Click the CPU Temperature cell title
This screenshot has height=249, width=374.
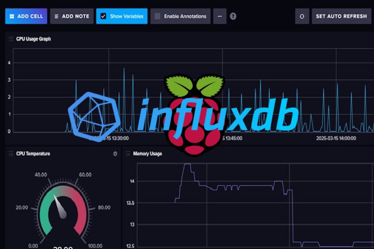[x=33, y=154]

============

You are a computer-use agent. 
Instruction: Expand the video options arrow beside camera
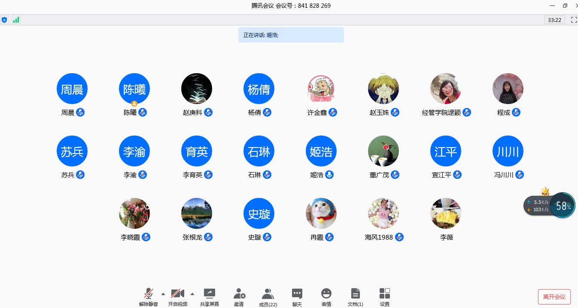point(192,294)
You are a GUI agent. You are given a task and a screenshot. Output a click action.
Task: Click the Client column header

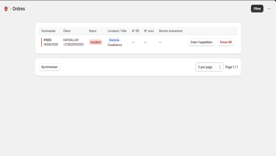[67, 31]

============

Starting at the line that contains "Click the CPU Temperature cell title" and ending at the line that contains "[x=33, y=154]", both included, format those lines of the items as a JSON list of strings with one string per line and blank lines left out. Leave the pictures out.

EXERCISE RESPONSE:
[
  "Click the CPU Temperature cell title",
  "This screenshot has height=249, width=374.",
  "[x=33, y=154]"
]